Prompt:
Using the records below, reproduce exactly the lines from the one containing "Select the $219.38 SOL price value" through the end, and nothing more; skip the images.

Provided material:
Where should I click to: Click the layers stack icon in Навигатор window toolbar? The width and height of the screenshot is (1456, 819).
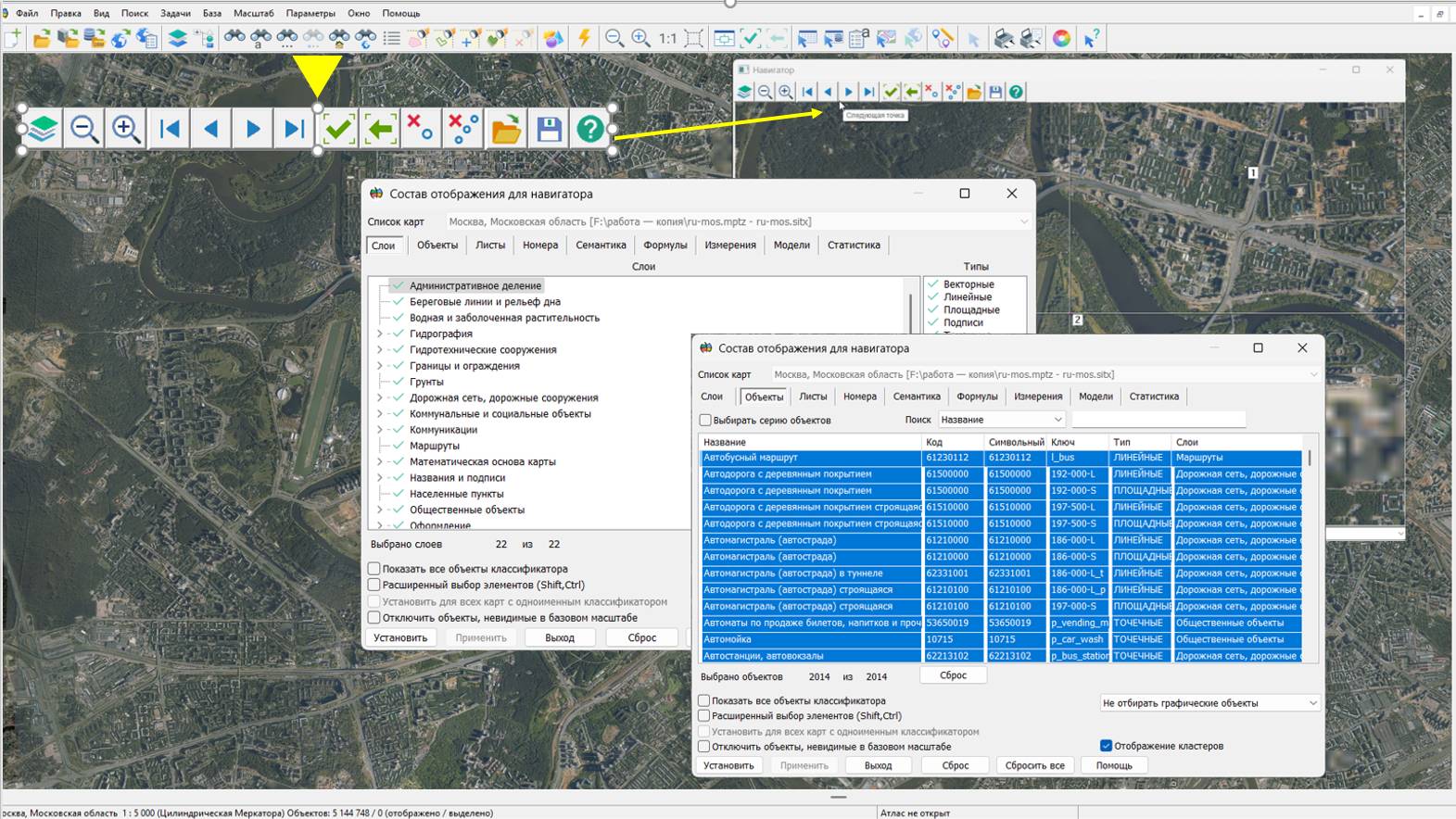point(744,92)
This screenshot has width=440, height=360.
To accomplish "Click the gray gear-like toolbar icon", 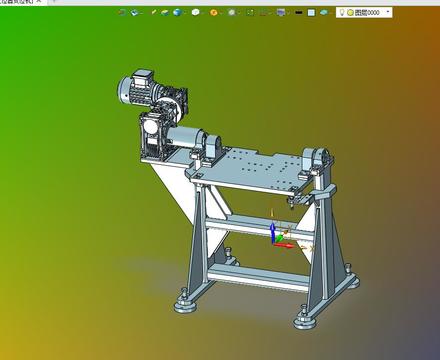I will point(232,13).
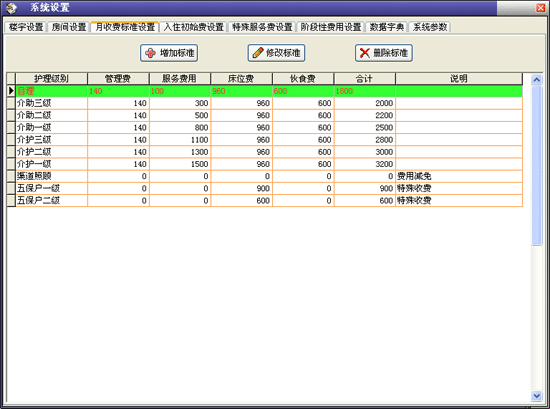Click the red X 删除标准 icon
This screenshot has width=550, height=409.
click(x=365, y=53)
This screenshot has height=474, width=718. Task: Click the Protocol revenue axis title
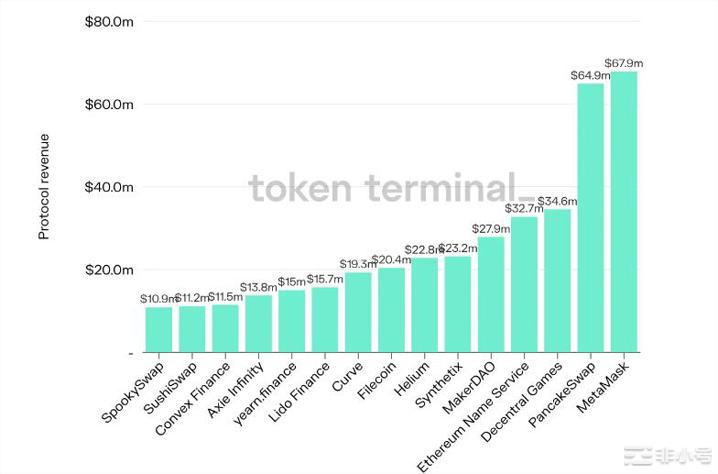coord(45,186)

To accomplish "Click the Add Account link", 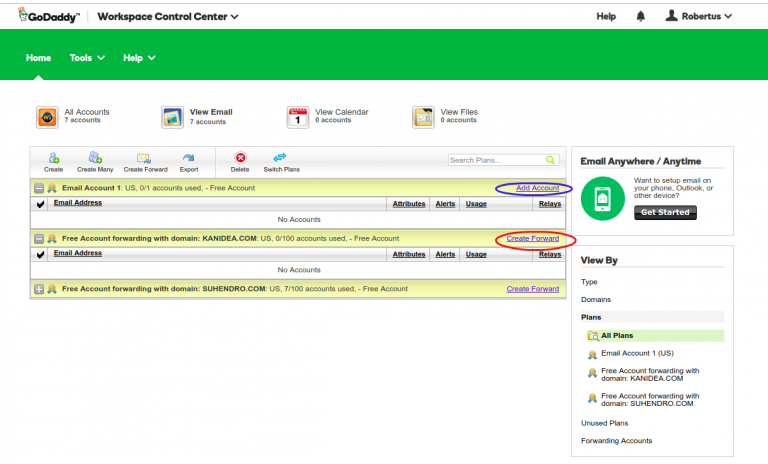I will click(537, 188).
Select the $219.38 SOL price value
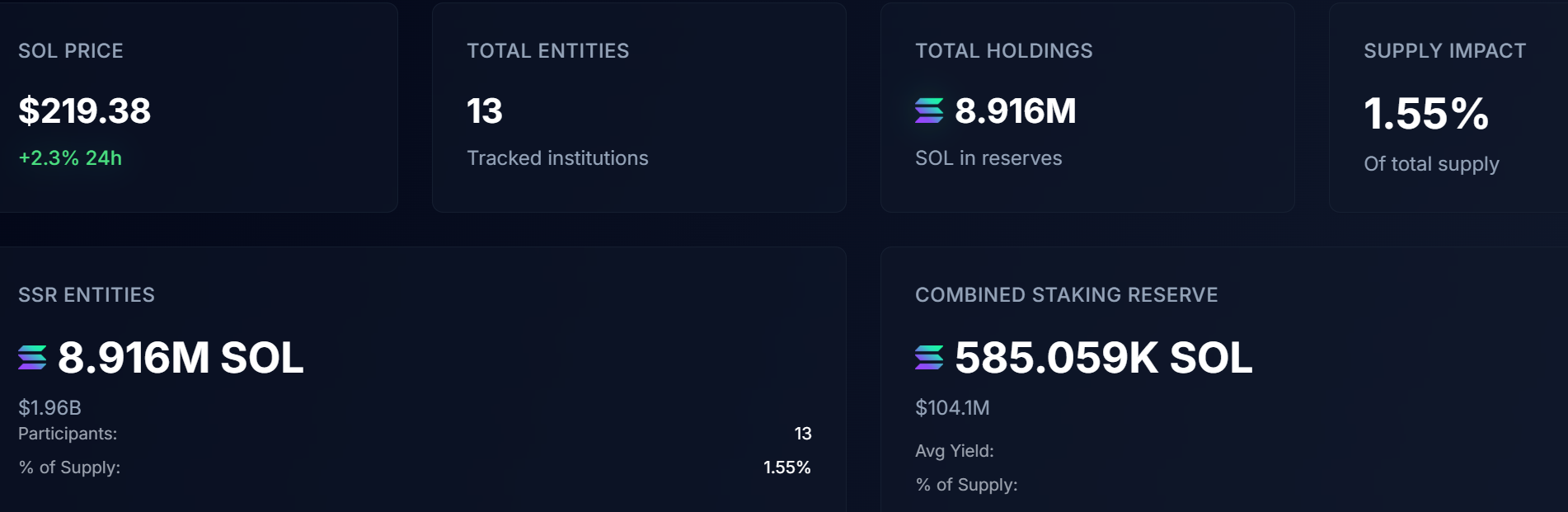Screen dimensions: 1568x512 (x=84, y=110)
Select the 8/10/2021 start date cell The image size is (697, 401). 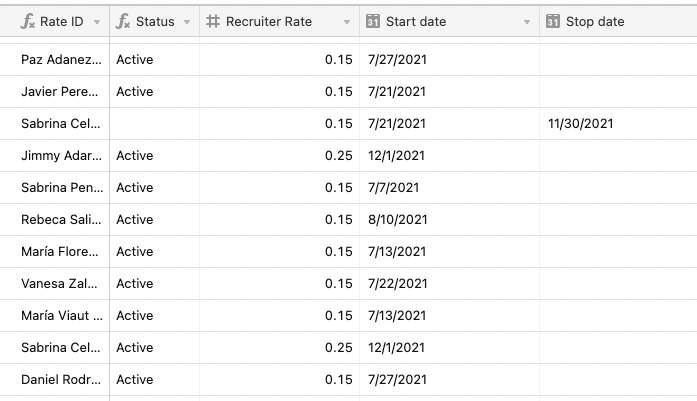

Exercise result:
Select the $219.38 SOL price value
Screen dimensions: 1568x512 (x=84, y=110)
Select the 8/10/2021 start date cell The image size is (697, 401). 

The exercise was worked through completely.